Exercise inputs:

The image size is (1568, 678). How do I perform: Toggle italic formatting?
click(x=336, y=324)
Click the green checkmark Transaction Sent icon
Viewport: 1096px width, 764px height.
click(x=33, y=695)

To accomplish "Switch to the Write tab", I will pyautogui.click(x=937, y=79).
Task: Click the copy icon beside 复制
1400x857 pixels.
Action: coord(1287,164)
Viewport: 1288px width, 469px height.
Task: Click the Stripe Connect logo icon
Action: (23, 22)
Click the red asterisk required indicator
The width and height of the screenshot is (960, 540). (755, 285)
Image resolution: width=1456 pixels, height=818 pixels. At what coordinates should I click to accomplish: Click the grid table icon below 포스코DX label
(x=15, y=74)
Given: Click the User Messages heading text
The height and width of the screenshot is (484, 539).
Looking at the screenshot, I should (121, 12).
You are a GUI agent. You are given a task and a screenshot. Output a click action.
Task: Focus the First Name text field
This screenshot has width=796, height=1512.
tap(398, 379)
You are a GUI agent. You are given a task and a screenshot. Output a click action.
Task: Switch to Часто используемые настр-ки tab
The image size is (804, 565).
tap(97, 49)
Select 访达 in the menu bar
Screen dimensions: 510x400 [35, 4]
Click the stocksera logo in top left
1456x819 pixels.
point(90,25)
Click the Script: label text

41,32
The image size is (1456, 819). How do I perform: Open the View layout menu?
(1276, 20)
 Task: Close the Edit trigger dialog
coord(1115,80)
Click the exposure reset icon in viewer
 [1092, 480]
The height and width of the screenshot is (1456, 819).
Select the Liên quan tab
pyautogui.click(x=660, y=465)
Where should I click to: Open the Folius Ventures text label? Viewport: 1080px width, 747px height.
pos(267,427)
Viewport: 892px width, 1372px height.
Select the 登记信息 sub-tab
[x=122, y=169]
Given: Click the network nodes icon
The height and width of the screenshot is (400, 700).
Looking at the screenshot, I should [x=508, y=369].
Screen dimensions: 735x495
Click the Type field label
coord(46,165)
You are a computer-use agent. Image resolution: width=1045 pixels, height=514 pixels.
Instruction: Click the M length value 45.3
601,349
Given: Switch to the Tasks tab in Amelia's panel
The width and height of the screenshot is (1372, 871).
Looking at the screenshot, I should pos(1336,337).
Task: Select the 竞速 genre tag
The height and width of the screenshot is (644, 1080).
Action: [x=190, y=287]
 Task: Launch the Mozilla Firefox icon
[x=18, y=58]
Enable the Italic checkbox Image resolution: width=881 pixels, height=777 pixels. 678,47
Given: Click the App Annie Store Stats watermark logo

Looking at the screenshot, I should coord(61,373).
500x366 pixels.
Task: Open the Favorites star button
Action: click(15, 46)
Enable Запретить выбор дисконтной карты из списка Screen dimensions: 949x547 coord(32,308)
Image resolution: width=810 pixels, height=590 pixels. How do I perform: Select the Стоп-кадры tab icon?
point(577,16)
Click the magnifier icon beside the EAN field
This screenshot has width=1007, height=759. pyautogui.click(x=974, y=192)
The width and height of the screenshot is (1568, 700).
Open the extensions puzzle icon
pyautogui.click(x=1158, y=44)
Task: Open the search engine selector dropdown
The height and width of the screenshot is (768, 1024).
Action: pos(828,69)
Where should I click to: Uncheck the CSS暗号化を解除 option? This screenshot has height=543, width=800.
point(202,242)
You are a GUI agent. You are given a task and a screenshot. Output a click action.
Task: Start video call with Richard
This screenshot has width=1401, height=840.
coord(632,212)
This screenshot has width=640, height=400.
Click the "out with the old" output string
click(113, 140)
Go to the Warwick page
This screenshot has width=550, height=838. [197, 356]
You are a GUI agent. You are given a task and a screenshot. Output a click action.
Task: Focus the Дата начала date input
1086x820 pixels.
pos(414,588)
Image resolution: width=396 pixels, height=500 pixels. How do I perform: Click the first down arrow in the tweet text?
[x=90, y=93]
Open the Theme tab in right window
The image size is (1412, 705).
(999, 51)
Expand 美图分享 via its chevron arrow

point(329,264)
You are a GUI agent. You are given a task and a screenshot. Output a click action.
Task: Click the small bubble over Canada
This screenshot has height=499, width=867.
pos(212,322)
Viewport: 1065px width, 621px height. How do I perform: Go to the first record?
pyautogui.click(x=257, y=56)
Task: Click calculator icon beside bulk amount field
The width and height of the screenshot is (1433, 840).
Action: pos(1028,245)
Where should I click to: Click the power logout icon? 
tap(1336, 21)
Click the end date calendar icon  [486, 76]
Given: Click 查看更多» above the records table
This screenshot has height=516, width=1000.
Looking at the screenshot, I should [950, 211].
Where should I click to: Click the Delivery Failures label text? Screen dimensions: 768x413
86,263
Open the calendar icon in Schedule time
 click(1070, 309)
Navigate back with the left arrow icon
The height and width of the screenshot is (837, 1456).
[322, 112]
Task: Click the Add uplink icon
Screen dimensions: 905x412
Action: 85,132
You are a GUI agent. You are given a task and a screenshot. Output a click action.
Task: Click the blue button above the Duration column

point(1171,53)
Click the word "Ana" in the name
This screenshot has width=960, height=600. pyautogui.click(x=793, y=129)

Exercise details: Pull each line holding "Switch" out of the listing.

Answer to this problem:
To accomplish "Switch to the Write tab", I will pyautogui.click(x=937, y=79).
Task: Switch to Часто используемые настр-ки tab
Given: Switch to the Tasks tab in Amelia's panel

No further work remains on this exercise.